Please duplicate the following data line for line, starting at the line containing "Where should I click to: Click" and stopping after the line containing "pyautogui.click(x=333, y=324)".

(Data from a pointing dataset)
>>
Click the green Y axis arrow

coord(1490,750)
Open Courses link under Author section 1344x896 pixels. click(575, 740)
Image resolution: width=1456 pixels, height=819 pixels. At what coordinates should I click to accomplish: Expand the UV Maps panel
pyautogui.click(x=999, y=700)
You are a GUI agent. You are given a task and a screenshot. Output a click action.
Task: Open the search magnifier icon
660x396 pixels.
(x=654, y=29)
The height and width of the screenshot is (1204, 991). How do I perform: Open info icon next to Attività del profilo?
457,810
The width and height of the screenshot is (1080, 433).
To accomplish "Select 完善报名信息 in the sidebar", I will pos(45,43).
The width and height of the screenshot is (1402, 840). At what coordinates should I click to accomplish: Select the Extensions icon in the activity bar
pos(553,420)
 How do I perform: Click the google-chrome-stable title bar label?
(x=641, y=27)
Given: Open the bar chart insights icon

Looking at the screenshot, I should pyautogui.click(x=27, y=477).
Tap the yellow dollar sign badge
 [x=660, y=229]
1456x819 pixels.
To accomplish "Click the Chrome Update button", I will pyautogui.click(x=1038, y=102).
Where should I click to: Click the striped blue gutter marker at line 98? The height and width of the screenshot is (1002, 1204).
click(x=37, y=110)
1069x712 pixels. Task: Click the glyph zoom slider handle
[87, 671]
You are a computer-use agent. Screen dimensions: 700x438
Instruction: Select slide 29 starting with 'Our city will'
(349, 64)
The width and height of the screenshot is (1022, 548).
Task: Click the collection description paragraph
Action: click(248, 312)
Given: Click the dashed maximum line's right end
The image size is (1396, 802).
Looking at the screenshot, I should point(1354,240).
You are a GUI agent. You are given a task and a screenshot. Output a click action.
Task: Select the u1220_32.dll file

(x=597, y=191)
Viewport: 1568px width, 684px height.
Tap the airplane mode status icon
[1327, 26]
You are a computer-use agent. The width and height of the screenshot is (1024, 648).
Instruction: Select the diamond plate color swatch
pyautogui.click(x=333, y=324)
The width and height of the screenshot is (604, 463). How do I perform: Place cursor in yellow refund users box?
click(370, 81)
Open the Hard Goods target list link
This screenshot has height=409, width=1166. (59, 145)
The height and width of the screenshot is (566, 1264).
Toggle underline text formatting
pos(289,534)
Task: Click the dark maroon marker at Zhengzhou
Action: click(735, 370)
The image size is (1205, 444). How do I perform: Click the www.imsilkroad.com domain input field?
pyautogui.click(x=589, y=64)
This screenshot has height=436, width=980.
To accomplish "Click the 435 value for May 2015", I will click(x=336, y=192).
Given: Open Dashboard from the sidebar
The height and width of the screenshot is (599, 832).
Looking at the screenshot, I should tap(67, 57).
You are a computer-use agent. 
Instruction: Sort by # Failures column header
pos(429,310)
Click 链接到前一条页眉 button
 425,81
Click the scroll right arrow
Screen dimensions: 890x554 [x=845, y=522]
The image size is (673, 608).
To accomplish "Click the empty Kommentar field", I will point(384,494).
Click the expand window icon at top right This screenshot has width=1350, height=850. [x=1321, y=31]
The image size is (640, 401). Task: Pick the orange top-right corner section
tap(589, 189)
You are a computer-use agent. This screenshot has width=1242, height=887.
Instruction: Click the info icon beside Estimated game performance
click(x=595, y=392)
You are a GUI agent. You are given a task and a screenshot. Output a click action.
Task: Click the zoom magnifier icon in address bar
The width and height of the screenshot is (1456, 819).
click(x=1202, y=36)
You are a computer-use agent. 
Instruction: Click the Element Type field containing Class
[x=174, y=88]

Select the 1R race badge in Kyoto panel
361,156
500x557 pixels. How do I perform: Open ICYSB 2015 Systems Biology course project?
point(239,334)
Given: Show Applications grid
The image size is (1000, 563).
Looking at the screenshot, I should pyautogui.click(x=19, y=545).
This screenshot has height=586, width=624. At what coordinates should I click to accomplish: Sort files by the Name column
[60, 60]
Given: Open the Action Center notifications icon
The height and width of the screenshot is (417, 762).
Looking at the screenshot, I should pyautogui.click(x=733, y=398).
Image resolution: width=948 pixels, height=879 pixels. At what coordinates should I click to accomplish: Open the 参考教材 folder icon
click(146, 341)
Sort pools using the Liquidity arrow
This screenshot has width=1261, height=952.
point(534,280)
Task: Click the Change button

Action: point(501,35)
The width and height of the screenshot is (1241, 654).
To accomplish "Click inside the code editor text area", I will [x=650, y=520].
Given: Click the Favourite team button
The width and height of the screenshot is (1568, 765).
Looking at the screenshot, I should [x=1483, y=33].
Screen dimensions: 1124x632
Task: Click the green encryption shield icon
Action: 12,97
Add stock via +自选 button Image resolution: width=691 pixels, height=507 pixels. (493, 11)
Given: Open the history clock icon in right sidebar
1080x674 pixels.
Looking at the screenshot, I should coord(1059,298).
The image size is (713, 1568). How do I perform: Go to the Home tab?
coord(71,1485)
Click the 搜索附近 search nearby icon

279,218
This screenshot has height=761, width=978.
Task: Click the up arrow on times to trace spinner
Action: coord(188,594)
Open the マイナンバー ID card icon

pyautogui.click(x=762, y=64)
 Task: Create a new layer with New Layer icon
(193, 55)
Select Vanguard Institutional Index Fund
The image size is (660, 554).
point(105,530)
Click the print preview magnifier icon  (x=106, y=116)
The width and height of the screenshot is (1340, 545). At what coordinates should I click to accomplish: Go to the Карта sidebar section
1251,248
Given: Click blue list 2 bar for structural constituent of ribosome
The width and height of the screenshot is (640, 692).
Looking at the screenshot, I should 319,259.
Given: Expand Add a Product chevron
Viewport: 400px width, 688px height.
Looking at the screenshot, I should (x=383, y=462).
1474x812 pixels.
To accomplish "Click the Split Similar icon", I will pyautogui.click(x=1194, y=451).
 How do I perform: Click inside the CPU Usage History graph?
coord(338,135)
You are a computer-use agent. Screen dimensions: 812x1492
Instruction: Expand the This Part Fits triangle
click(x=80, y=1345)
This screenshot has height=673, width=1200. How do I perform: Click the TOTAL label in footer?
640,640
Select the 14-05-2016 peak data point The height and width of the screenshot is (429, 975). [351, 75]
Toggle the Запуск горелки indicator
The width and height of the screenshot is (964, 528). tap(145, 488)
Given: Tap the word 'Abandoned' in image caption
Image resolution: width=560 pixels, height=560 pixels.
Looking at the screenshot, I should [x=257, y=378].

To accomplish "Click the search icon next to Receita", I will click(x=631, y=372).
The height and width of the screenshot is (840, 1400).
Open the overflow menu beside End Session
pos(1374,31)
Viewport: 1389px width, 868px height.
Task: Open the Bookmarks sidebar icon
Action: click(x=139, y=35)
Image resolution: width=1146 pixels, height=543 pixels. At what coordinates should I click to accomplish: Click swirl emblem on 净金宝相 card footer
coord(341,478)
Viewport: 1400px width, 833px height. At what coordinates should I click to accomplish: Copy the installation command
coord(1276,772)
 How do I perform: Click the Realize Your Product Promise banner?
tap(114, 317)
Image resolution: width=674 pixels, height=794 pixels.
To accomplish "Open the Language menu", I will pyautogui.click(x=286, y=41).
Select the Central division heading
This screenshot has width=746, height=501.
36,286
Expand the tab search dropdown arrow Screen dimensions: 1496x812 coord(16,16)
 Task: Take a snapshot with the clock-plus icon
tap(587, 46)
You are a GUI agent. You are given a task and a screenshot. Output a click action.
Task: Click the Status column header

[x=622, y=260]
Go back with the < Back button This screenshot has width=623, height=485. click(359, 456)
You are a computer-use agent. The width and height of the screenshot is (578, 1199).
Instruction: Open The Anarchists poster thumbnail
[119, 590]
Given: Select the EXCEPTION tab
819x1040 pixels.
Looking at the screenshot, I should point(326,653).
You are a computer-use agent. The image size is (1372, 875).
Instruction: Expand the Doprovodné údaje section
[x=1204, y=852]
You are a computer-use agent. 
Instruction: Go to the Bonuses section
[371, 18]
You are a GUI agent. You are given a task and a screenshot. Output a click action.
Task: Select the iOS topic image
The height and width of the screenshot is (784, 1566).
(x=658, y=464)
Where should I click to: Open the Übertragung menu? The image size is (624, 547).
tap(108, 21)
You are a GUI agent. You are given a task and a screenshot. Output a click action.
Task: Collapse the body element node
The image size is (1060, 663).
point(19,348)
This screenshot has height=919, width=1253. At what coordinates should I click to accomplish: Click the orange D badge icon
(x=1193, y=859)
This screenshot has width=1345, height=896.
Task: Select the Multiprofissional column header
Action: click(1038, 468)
<<
▶ Solved exercise
Where should I click to: Click the striped blue gutter marker at line 98? The height and width of the screenshot is (1002, 1204).
click(x=37, y=110)
1069x712 pixels. Task: Click the glyph zoom slider handle
[87, 671]
You are a computer-use agent. Screen dimensions: 700x438
Instruction: Select slide 29 starting with 'Our city will'
(349, 64)
The width and height of the screenshot is (1022, 548).
Task: Click the collection description paragraph
Action: click(248, 312)
Given: Click the dashed maximum line's right end
The image size is (1396, 802).
Looking at the screenshot, I should point(1354,240).
You are a GUI agent. You are given a task and a screenshot. Output a click action.
Task: Select the u1220_32.dll file

(x=597, y=191)
Viewport: 1568px width, 684px height.
Tap the airplane mode status icon
[1327, 26]
You are a computer-use agent. The width and height of the screenshot is (1024, 648).
Instruction: Select the diamond plate color swatch
pyautogui.click(x=333, y=324)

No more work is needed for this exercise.